-- Raw data follows --
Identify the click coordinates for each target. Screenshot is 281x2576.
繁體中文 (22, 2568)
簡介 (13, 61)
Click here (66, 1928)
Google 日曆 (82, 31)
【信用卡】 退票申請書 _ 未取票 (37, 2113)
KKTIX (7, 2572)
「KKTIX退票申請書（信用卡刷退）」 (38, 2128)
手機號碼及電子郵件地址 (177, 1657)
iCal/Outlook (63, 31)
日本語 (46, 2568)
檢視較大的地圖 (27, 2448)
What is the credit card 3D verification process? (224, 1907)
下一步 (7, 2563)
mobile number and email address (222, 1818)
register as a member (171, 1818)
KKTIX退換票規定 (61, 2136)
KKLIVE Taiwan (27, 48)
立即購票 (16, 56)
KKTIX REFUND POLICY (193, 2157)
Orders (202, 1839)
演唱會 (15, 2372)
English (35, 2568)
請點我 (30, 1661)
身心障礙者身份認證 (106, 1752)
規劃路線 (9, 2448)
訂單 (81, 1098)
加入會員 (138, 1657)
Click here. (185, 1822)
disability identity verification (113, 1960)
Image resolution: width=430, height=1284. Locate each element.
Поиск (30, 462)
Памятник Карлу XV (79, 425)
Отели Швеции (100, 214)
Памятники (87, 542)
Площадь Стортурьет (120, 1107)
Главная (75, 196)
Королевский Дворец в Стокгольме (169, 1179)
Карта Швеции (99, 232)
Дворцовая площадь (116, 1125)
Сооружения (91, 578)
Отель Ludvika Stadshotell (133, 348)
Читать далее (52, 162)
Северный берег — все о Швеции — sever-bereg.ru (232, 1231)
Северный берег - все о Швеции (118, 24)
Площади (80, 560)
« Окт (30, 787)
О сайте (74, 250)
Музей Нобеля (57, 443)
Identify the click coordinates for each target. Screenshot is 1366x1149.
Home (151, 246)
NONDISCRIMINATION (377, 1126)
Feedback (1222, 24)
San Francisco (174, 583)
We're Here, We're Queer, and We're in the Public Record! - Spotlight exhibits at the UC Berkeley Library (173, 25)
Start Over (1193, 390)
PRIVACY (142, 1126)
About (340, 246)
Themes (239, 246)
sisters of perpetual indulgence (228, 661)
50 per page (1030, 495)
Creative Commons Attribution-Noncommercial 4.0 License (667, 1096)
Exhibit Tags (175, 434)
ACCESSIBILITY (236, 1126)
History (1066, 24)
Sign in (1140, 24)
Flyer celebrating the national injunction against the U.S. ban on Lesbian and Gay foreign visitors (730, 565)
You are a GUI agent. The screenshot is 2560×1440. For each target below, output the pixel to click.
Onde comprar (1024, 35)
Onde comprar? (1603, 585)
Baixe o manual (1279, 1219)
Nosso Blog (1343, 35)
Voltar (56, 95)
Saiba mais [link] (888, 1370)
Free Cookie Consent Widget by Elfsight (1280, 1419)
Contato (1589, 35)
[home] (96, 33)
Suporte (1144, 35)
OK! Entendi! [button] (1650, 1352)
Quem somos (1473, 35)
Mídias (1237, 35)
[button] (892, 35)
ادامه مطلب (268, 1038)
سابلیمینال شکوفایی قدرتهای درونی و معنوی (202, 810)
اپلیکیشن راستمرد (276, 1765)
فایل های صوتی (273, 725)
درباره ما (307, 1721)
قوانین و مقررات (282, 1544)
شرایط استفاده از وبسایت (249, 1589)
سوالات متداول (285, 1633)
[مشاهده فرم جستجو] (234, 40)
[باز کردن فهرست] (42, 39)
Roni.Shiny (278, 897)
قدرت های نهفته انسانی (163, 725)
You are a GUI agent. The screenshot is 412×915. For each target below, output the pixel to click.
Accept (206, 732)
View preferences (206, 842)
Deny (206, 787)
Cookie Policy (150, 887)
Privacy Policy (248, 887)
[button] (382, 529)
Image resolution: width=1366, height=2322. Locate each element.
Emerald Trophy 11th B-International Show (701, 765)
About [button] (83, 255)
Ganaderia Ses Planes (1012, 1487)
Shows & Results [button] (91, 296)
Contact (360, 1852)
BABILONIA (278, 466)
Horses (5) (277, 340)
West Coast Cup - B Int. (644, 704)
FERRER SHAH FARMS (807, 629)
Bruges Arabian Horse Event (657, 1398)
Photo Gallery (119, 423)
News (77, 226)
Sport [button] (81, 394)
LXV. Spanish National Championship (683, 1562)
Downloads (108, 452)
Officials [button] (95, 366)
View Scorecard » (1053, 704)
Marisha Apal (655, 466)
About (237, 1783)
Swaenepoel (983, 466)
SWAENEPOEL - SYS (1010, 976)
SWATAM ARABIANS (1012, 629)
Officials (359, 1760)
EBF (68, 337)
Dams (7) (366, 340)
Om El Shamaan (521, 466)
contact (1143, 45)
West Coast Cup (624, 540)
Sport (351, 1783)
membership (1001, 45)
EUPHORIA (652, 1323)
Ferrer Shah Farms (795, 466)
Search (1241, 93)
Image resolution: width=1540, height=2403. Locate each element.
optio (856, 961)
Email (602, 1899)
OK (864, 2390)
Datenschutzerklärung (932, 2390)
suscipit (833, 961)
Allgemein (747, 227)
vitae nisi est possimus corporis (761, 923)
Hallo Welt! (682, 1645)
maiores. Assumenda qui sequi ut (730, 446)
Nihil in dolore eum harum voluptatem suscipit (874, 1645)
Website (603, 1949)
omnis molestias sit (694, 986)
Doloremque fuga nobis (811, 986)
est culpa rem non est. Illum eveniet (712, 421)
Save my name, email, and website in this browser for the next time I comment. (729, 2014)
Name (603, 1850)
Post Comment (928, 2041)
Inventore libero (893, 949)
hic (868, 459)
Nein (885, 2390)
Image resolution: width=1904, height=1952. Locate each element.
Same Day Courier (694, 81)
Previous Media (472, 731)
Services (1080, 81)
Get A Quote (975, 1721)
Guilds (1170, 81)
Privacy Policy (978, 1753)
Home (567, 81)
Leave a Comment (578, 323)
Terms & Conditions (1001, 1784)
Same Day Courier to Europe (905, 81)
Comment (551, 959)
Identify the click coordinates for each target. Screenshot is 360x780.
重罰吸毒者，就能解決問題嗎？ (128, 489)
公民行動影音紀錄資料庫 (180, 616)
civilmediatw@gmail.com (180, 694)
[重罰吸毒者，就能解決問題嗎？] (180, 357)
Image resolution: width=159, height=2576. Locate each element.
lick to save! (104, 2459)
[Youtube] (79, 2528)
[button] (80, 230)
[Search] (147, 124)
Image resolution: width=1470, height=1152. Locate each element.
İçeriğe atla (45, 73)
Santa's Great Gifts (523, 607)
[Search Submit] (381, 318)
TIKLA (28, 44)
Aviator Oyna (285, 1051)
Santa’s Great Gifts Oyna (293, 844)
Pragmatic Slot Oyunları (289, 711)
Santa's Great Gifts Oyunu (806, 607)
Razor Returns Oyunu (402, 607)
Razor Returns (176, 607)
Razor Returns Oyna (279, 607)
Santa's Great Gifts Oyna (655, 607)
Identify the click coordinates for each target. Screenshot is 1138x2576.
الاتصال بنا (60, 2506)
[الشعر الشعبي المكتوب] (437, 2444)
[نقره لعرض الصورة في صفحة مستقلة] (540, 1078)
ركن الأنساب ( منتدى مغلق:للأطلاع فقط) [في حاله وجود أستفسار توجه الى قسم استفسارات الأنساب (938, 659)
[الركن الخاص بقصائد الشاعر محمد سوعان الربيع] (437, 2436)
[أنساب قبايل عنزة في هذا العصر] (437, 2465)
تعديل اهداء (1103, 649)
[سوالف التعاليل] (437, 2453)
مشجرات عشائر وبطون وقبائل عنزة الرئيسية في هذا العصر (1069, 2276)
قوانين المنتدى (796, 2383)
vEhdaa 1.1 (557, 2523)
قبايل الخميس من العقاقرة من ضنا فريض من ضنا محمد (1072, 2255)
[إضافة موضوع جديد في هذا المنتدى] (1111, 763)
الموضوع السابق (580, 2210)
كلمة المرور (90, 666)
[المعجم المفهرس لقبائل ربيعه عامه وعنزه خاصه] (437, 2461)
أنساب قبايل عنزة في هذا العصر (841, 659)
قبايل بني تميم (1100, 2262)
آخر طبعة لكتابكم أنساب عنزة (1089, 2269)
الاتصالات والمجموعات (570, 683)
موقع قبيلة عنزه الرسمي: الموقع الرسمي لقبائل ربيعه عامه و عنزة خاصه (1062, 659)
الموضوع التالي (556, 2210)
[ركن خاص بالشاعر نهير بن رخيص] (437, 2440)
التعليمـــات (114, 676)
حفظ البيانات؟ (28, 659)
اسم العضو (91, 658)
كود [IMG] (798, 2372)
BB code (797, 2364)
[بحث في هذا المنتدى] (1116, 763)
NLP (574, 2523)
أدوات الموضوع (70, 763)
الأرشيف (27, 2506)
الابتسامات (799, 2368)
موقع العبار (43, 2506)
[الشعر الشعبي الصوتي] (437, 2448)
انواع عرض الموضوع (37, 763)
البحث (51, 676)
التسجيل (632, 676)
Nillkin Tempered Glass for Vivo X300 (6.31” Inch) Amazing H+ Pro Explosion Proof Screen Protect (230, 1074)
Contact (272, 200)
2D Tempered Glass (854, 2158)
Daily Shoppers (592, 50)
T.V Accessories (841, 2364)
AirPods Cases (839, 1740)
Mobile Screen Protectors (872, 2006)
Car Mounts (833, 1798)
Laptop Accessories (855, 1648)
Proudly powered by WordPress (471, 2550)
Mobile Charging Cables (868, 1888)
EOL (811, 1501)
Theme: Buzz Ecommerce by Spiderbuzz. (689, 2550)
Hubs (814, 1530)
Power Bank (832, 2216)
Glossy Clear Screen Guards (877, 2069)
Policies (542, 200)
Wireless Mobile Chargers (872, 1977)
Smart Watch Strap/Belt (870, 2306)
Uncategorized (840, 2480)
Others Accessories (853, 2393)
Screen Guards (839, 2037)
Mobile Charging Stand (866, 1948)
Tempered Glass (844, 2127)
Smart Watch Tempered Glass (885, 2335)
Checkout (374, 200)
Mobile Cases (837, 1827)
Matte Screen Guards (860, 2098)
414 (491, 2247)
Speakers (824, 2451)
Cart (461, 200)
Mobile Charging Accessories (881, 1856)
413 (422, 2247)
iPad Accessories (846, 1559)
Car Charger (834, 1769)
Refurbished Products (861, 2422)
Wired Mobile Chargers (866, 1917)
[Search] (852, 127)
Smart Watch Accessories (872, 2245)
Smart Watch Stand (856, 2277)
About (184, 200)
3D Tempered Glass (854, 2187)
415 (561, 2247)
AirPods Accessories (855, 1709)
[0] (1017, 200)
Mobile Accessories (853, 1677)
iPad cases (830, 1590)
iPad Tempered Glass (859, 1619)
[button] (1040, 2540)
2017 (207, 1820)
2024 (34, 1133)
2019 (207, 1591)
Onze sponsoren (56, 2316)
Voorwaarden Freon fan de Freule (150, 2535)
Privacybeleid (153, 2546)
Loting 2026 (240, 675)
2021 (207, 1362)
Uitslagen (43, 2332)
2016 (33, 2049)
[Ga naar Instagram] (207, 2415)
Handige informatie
-- Raw data concluded --
* Exercise
For this exercise, please output exactly the lines above starting at the line with "Creative Commons Attribution-Noncommercial" and ending at the line with "Flyer celebrating the", ends included.

* The completed task
Creative Commons Attribution-Noncommercial 4.0 License (667, 1096)
Exhibit Tags (175, 434)
ACCESSIBILITY (236, 1126)
History (1066, 24)
Sign in (1140, 24)
Flyer celebrating the national injunction against the U.S. ban on Lesbian and Gay foreign visitors (730, 565)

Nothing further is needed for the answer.